* Requirement 1
Could you set down the stretch of the football biography below from "Brown was also" through "him September 5.", word for word?

* Excerpt

——————————

Kareem Alexander Brown (born January 30, 1983) is a former American football defensive tackle who retired in 2011. He was drafted by the New England Patriots in the fourth round of the 2007 NFL Draft.  He played college football at the University of Miami.

Brown was also a member of the New York Jets, New York Giants, and Tennessee Titans.

Professional career

New England Patriots
After being drafted by the Patriots, he spent eleven weeks on the team before being waived in week 11 of the 2007 NFL season.

New York Jets
The Jets claimed him off waivers in week 11 of 2007 season. He was inactive for four games with the Jets before making his NFL debut versus Kansas City on December 30, 2007.  He was inactive for the first seven games of the 2008 regular season with the Jets before being waived. He spent the remainder of the 2008 season on the Jets' practice squad. The Jets attempted to convert Brown from defensive end to tight end for 2009,
 but ultimately released him September 5.

——————————

(Items from a dataset)
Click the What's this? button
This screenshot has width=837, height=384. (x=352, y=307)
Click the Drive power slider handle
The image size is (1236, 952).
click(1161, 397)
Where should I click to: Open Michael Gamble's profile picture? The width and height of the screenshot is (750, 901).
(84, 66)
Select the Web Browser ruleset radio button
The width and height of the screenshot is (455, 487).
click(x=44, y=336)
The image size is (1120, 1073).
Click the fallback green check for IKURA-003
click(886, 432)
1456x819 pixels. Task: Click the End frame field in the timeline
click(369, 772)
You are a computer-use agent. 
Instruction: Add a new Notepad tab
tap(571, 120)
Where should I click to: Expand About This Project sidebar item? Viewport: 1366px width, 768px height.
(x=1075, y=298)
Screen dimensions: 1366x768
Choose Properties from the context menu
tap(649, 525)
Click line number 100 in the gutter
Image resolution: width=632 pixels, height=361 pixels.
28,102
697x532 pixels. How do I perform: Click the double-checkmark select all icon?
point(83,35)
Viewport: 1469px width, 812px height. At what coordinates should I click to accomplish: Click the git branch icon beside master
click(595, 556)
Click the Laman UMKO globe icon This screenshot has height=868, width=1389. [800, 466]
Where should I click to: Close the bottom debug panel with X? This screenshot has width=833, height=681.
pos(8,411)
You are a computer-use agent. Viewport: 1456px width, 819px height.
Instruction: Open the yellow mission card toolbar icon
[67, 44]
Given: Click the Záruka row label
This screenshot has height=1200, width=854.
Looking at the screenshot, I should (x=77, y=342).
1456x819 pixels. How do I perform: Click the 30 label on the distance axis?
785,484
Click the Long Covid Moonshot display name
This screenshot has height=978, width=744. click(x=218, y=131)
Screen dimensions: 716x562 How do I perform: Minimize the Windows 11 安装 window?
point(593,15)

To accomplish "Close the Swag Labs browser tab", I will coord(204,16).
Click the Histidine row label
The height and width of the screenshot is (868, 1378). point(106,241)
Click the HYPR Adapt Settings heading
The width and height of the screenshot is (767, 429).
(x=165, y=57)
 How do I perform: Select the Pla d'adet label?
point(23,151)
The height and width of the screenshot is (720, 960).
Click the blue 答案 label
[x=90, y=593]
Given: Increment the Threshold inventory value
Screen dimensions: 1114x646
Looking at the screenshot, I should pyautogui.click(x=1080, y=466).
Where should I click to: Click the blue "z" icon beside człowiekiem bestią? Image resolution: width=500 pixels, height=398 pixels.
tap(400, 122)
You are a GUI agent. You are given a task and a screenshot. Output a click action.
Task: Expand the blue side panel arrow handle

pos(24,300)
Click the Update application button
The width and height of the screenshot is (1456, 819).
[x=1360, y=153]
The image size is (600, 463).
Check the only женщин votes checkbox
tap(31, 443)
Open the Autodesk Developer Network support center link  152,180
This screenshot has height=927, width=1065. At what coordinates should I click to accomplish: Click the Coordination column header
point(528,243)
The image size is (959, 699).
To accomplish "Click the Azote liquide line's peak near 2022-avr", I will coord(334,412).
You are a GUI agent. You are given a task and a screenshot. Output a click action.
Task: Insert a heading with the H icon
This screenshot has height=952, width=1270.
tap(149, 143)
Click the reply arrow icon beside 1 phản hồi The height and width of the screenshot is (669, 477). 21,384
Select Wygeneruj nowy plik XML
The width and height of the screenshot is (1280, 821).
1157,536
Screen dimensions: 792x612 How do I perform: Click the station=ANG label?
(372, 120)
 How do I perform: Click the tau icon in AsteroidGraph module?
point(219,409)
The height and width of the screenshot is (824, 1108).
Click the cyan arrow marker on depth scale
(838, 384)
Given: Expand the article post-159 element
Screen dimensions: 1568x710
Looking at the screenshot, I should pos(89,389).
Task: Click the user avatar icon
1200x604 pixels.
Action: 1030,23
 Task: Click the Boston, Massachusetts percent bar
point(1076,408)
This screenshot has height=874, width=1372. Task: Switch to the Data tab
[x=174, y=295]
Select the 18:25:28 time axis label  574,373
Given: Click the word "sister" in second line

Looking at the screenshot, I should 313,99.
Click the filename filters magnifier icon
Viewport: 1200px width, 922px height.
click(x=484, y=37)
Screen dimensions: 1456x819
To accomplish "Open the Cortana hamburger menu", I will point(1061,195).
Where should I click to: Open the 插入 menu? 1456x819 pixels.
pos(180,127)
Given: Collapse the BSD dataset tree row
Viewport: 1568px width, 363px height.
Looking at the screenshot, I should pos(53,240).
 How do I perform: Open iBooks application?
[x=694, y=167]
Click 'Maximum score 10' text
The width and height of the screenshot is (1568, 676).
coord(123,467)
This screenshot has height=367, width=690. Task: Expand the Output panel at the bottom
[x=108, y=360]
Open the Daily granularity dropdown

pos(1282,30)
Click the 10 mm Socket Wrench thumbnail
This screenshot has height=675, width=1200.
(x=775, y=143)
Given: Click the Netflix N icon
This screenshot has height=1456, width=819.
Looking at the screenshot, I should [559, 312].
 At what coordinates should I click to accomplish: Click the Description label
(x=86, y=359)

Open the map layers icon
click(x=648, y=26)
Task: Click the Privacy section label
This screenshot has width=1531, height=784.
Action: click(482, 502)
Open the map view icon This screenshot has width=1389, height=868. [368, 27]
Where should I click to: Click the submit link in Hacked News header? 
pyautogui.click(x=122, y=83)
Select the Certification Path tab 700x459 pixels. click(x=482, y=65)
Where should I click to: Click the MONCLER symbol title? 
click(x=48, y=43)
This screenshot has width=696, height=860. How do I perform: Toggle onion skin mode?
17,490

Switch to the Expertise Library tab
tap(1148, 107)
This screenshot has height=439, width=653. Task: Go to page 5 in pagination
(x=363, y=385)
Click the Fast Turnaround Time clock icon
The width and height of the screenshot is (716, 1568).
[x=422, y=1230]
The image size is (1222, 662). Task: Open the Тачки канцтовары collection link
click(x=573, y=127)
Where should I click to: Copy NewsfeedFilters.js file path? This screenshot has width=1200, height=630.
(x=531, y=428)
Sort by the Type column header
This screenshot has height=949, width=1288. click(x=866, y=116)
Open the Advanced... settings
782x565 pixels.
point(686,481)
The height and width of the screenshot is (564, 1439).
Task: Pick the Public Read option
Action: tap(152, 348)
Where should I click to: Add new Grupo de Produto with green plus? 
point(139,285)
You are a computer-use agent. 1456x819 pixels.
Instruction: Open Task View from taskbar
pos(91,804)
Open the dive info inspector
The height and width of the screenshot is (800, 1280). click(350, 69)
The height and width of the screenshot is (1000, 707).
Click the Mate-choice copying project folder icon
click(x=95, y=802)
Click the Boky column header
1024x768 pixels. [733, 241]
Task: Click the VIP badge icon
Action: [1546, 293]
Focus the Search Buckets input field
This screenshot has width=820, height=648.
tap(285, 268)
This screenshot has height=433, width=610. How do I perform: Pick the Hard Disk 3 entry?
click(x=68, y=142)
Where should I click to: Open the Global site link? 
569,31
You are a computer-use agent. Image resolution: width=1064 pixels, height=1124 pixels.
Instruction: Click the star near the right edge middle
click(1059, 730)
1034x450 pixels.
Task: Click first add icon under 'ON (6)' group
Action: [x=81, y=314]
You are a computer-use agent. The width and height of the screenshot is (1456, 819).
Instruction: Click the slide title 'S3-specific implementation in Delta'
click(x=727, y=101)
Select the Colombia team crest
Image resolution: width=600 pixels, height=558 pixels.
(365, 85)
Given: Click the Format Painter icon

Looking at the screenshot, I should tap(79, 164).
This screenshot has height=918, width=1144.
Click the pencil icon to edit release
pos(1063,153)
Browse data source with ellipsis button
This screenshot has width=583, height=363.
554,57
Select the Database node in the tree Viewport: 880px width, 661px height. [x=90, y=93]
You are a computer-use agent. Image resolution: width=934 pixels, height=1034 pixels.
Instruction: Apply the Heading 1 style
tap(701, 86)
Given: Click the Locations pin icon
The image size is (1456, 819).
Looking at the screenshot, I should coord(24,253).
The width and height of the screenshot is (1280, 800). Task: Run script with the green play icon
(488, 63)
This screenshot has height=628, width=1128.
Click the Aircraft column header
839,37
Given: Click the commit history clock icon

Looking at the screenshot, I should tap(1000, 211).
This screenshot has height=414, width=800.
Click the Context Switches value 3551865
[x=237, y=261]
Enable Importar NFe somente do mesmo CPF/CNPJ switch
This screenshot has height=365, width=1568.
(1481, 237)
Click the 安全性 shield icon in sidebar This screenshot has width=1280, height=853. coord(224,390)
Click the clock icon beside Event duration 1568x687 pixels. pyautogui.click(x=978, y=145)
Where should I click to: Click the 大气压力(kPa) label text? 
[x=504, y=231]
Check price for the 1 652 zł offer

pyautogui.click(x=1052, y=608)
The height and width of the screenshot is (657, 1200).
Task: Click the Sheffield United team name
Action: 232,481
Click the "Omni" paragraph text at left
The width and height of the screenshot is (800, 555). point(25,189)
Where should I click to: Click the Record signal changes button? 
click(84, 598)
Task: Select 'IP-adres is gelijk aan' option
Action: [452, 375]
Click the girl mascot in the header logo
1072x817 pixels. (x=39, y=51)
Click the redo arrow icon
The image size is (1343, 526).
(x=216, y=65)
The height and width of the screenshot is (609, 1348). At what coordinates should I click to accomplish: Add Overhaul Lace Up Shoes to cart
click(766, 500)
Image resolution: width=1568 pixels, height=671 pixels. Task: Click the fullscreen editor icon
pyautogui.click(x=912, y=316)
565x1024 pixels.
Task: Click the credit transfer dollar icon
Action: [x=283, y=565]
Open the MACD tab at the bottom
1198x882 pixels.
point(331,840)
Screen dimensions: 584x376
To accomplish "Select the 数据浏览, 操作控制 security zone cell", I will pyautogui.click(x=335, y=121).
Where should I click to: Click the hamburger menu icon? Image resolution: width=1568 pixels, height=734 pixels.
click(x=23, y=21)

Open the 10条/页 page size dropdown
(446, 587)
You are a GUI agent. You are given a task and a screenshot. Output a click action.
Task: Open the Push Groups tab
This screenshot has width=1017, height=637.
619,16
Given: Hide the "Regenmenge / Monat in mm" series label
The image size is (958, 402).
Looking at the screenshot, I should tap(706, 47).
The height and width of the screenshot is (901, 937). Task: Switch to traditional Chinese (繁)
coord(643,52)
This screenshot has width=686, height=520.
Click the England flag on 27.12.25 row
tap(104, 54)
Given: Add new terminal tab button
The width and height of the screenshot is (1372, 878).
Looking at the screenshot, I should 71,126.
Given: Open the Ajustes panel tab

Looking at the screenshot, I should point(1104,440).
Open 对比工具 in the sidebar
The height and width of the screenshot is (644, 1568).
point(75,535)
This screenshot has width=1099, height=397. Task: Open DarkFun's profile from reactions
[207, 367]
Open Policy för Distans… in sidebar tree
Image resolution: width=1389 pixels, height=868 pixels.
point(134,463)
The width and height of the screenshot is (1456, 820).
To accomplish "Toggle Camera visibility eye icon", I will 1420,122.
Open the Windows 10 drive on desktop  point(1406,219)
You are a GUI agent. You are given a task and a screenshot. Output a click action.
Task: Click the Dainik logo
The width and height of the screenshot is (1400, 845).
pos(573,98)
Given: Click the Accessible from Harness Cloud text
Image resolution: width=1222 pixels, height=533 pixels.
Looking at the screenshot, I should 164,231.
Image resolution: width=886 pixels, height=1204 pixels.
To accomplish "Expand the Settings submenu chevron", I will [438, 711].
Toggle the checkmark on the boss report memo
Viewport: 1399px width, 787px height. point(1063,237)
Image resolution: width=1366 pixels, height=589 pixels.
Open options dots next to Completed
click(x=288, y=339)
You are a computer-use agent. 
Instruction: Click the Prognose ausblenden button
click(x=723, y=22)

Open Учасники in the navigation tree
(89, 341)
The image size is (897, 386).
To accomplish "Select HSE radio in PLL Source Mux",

——————————

* Requirement 2
Which lines of the rows run from the line containing "You are a computer-use agent. Image resolution: width=934" through the line containing "The width and height of the screenshot is (800, 555)."? Extract that stretch word for word, including both end lines.

* Exercise output 1
Brown was also a member of the New York Jets, New York Giants, and Tennessee Titans.

Professional career

New England Patriots
After being drafted by the Patriots, he spent eleven weeks on the team before being waived in week 11 of the 2007 NFL season.

New York Jets
The Jets claimed him off waivers in week 11 of 2007 season. He was inactive for four games with the Jets before making his NFL debut versus Kansas City on December 30, 2007.  He was inactive for the first seven games of the 2008 regular season with the Jets before being waived. He spent the remainder of the 2008 season on the Jets' practice squad. The Jets attempted to convert Brown from defensive end to tight end for 2009,
 but ultimately released him September 5.

* Exercise output 2
You are a computer-use agent. Image resolution: width=934 pixels, height=1034 pixels.
Instruction: Apply the Heading 1 style
tap(701, 86)
Given: Click the Locations pin icon
The image size is (1456, 819).
Looking at the screenshot, I should coord(24,253).
The width and height of the screenshot is (1280, 800). Task: Run script with the green play icon
(488, 63)
This screenshot has height=628, width=1128.
Click the Aircraft column header
839,37
Given: Click the commit history clock icon

Looking at the screenshot, I should tap(1000, 211).
This screenshot has height=414, width=800.
Click the Context Switches value 3551865
[x=237, y=261]
Enable Importar NFe somente do mesmo CPF/CNPJ switch
This screenshot has height=365, width=1568.
(1481, 237)
Click the 安全性 shield icon in sidebar This screenshot has width=1280, height=853. coord(224,390)
Click the clock icon beside Event duration 1568x687 pixels. pyautogui.click(x=978, y=145)
Where should I click to: Click the 大气压力(kPa) label text? 
[x=504, y=231]
Check price for the 1 652 zł offer

pyautogui.click(x=1052, y=608)
The height and width of the screenshot is (657, 1200).
Task: Click the Sheffield United team name
Action: 232,481
Click the "Omni" paragraph text at left
The width and height of the screenshot is (800, 555). point(25,189)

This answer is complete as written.